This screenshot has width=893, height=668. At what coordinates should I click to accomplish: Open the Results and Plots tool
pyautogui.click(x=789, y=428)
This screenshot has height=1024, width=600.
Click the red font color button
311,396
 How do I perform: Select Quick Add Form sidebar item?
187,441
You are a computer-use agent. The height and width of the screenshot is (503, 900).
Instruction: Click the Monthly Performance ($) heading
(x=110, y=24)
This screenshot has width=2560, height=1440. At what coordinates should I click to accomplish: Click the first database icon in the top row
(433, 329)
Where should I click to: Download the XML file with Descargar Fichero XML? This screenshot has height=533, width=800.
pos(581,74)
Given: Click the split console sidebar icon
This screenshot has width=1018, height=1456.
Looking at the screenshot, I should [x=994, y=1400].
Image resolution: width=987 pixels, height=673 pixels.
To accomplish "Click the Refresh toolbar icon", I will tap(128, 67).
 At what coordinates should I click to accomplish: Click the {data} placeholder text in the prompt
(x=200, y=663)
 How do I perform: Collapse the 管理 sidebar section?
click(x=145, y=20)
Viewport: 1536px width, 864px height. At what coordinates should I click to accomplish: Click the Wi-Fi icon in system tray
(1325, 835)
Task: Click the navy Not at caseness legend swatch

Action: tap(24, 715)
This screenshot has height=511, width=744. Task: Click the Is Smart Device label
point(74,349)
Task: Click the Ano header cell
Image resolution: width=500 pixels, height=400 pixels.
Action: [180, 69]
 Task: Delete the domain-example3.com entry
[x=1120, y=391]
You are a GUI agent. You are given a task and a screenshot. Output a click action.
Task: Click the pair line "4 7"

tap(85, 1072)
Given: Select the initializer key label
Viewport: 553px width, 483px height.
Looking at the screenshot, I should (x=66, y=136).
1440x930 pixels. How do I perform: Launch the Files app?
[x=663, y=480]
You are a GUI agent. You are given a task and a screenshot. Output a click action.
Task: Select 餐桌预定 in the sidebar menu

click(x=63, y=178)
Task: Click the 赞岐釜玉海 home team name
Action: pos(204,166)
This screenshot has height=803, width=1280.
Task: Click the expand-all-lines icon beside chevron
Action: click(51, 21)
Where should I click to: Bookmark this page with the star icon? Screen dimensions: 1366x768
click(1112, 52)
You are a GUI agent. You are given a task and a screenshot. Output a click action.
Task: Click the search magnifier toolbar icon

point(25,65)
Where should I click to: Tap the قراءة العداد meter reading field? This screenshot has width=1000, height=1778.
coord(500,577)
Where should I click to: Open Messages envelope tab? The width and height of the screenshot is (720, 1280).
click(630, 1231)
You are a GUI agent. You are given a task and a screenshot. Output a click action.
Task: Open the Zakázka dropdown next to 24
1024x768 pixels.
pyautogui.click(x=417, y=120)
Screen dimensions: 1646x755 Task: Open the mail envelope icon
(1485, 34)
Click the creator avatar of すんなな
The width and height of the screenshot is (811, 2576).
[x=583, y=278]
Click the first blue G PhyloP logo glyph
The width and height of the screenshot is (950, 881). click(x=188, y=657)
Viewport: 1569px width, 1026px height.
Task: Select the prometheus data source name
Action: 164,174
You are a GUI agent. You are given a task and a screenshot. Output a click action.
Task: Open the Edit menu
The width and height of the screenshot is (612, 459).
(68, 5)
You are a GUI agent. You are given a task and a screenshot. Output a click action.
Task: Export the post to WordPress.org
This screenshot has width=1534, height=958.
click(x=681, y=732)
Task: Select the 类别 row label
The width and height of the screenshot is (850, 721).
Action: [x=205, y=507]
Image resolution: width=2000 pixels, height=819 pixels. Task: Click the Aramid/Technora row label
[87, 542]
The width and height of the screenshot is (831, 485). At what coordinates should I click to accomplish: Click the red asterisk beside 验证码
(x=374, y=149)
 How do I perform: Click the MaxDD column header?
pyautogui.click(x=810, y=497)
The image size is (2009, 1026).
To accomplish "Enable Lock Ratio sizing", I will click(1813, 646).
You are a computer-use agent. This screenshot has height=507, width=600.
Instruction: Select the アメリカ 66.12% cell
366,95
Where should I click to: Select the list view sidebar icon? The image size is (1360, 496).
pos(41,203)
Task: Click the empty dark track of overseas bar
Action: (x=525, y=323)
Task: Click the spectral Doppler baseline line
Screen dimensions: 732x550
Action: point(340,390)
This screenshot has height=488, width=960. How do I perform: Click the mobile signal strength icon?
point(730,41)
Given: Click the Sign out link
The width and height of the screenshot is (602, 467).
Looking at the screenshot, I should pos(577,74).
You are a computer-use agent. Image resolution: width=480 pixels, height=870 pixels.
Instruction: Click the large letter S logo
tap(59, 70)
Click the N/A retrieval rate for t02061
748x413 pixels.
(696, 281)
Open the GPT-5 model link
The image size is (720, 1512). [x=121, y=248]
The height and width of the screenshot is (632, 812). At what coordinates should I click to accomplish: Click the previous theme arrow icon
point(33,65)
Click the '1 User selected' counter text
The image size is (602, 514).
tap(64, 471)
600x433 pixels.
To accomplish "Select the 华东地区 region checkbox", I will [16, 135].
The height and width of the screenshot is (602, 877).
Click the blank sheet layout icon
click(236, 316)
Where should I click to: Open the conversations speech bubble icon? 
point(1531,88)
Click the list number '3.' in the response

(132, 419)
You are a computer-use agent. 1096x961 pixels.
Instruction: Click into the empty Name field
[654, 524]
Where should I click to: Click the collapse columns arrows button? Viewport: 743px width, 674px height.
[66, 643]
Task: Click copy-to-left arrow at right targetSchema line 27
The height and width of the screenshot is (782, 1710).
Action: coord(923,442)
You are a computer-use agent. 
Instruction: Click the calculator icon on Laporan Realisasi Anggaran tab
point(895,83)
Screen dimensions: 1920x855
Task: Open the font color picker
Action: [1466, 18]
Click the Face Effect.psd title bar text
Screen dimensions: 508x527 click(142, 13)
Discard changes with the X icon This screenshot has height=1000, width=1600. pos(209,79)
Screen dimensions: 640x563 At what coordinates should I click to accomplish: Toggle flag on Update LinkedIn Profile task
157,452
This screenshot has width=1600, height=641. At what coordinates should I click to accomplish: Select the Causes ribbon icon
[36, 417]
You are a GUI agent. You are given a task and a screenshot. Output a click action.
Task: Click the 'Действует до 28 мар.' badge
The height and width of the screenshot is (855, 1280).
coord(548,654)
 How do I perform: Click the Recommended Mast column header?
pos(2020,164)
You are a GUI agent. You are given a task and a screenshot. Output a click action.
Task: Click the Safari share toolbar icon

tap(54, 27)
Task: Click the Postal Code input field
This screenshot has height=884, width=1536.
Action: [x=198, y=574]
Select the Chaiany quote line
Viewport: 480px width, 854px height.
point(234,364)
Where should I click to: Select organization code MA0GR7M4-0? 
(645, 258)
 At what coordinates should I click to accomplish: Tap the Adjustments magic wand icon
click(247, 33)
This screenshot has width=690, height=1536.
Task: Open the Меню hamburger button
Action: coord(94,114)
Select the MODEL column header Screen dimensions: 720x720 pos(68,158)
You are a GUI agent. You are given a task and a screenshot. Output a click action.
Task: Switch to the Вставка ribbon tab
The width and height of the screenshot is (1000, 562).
+ + + +
[The problem]:
Reproduce each entry above exactly, keeping every character.

[Task output]:
This screenshot has width=893, height=668. At what coordinates should I click to accomplish: Open the Results and Plots tool
pyautogui.click(x=789, y=428)
This screenshot has height=1024, width=600.
Click the red font color button
311,396
 How do I perform: Select Quick Add Form sidebar item?
187,441
You are a computer-use agent. The height and width of the screenshot is (503, 900).
Instruction: Click the Monthly Performance ($) heading
(x=110, y=24)
This screenshot has width=2560, height=1440. At what coordinates should I click to accomplish: Click the first database icon in the top row
(433, 329)
Where should I click to: Download the XML file with Descargar Fichero XML? This screenshot has height=533, width=800.
pos(581,74)
Given: Click the split console sidebar icon
This screenshot has width=1018, height=1456.
Looking at the screenshot, I should [x=994, y=1400].
Image resolution: width=987 pixels, height=673 pixels.
To accomplish "Click the Refresh toolbar icon", I will tap(128, 67).
 At what coordinates should I click to accomplish: Click the {data} placeholder text in the prompt
(x=200, y=663)
 How do I perform: Collapse the 管理 sidebar section?
click(x=145, y=20)
Viewport: 1536px width, 864px height. At what coordinates should I click to accomplish: Click the Wi-Fi icon in system tray
(1325, 835)
Task: Click the navy Not at caseness legend swatch

Action: tap(24, 715)
This screenshot has height=511, width=744. Task: Click the Is Smart Device label
point(74,349)
Task: Click the Ano header cell
Image resolution: width=500 pixels, height=400 pixels.
Action: [180, 69]
 Task: Delete the domain-example3.com entry
[x=1120, y=391]
You are a GUI agent. You are given a task and a screenshot. Output a click action.
Task: Click the pair line "4 7"

tap(85, 1072)
Given: Select the initializer key label
Viewport: 553px width, 483px height.
Looking at the screenshot, I should (x=66, y=136).
1440x930 pixels. How do I perform: Launch the Files app?
[x=663, y=480]
You are a GUI agent. You are given a task and a screenshot. Output a click action.
Task: Select 餐桌预定 in the sidebar menu

click(x=63, y=178)
Task: Click the 赞岐釜玉海 home team name
Action: pos(204,166)
This screenshot has height=803, width=1280.
Task: Click the expand-all-lines icon beside chevron
Action: click(51, 21)
Where should I click to: Bookmark this page with the star icon? Screen dimensions: 1366x768
click(1112, 52)
You are a GUI agent. You are given a task and a screenshot. Output a click action.
Task: Click the search magnifier toolbar icon

point(25,65)
Where should I click to: Tap the قراءة العداد meter reading field? This screenshot has width=1000, height=1778.
coord(500,577)
Where should I click to: Open Messages envelope tab? The width and height of the screenshot is (720, 1280).
click(630, 1231)
You are a GUI agent. You are given a task and a screenshot. Output a click action.
Task: Open the Zakázka dropdown next to 24
1024x768 pixels.
pyautogui.click(x=417, y=120)
Screen dimensions: 1646x755 Task: Open the mail envelope icon
(1485, 34)
Click the creator avatar of すんなな
The width and height of the screenshot is (811, 2576).
[x=583, y=278]
Click the first blue G PhyloP logo glyph
The width and height of the screenshot is (950, 881). click(x=188, y=657)
Viewport: 1569px width, 1026px height.
Task: Select the prometheus data source name
Action: 164,174
You are a GUI agent. You are given a task and a screenshot. Output a click action.
Task: Open the Edit menu
The width and height of the screenshot is (612, 459).
(68, 5)
You are a GUI agent. You are given a task and a screenshot. Output a click action.
Task: Export the post to WordPress.org
This screenshot has width=1534, height=958.
click(x=681, y=732)
Task: Select the 类别 row label
The width and height of the screenshot is (850, 721).
Action: [x=205, y=507]
Image resolution: width=2000 pixels, height=819 pixels. Task: Click the Aramid/Technora row label
[87, 542]
The width and height of the screenshot is (831, 485). At what coordinates should I click to accomplish: Click the red asterisk beside 验证码
(x=374, y=149)
 How do I perform: Click the MaxDD column header?
pyautogui.click(x=810, y=497)
The image size is (2009, 1026).
To accomplish "Enable Lock Ratio sizing", I will click(1813, 646).
You are a computer-use agent. This screenshot has height=507, width=600.
Instruction: Select the アメリカ 66.12% cell
366,95
Where should I click to: Select the list view sidebar icon? The image size is (1360, 496).
pos(41,203)
Task: Click the empty dark track of overseas bar
Action: (x=525, y=323)
Task: Click the spectral Doppler baseline line
Screen dimensions: 732x550
Action: point(340,390)
This screenshot has height=488, width=960. How do I perform: Click the mobile signal strength icon?
point(730,41)
Given: Click the Sign out link
The width and height of the screenshot is (602, 467).
Looking at the screenshot, I should pos(577,74).
You are a computer-use agent. Image resolution: width=480 pixels, height=870 pixels.
Instruction: Click the large letter S logo
tap(59, 70)
Click the N/A retrieval rate for t02061
748x413 pixels.
(696, 281)
Open the GPT-5 model link
The image size is (720, 1512). [x=121, y=248]
The height and width of the screenshot is (632, 812). At what coordinates should I click to accomplish: Click the previous theme arrow icon
point(33,65)
Click the '1 User selected' counter text
The image size is (602, 514).
tap(64, 471)
600x433 pixels.
To accomplish "Select the 华东地区 region checkbox", I will [16, 135].
The height and width of the screenshot is (602, 877).
Click the blank sheet layout icon
click(236, 316)
Where should I click to: Open the conversations speech bubble icon? 
point(1531,88)
Click the list number '3.' in the response

(132, 419)
You are a computer-use agent. 1096x961 pixels.
Instruction: Click into the empty Name field
[654, 524]
Where should I click to: Click the collapse columns arrows button? Viewport: 743px width, 674px height.
[66, 643]
Task: Click copy-to-left arrow at right targetSchema line 27
The height and width of the screenshot is (782, 1710).
Action: coord(923,442)
You are a computer-use agent. 
Instruction: Click the calculator icon on Laporan Realisasi Anggaran tab
point(895,83)
Screen dimensions: 1920x855
Task: Open the font color picker
Action: [1466, 18]
Click the Face Effect.psd title bar text
Screen dimensions: 508x527 click(142, 13)
Discard changes with the X icon This screenshot has height=1000, width=1600. pos(209,79)
Screen dimensions: 640x563 At what coordinates should I click to accomplish: Toggle flag on Update LinkedIn Profile task
157,452
This screenshot has width=1600, height=641. At what coordinates should I click to accomplish: Select the Causes ribbon icon
[36, 417]
You are a GUI agent. You are given a task and a screenshot. Output a click action.
Task: Click the 'Действует до 28 мар.' badge
The height and width of the screenshot is (855, 1280).
coord(548,654)
 How do I perform: Click the Recommended Mast column header?
pos(2020,164)
You are a GUI agent. You are given a task and a screenshot. Output a click action.
Task: Click the Safari share toolbar icon

tap(54, 27)
Task: Click the Postal Code input field
This screenshot has height=884, width=1536.
Action: [x=198, y=574]
Select the Chaiany quote line
Viewport: 480px width, 854px height.
point(234,364)
Where should I click to: Select organization code MA0GR7M4-0? 
(645, 258)
 At what coordinates should I click to accomplish: Tap the Adjustments magic wand icon
click(247, 33)
This screenshot has width=690, height=1536.
Task: Open the Меню hamburger button
Action: coord(94,114)
Select the MODEL column header Screen dimensions: 720x720 pos(68,158)
You are a GUI agent. You are given a task and a screenshot. Output a click action.
Task: Switch to the Вставка ribbon tab
The width and height of the screenshot is (1000, 562).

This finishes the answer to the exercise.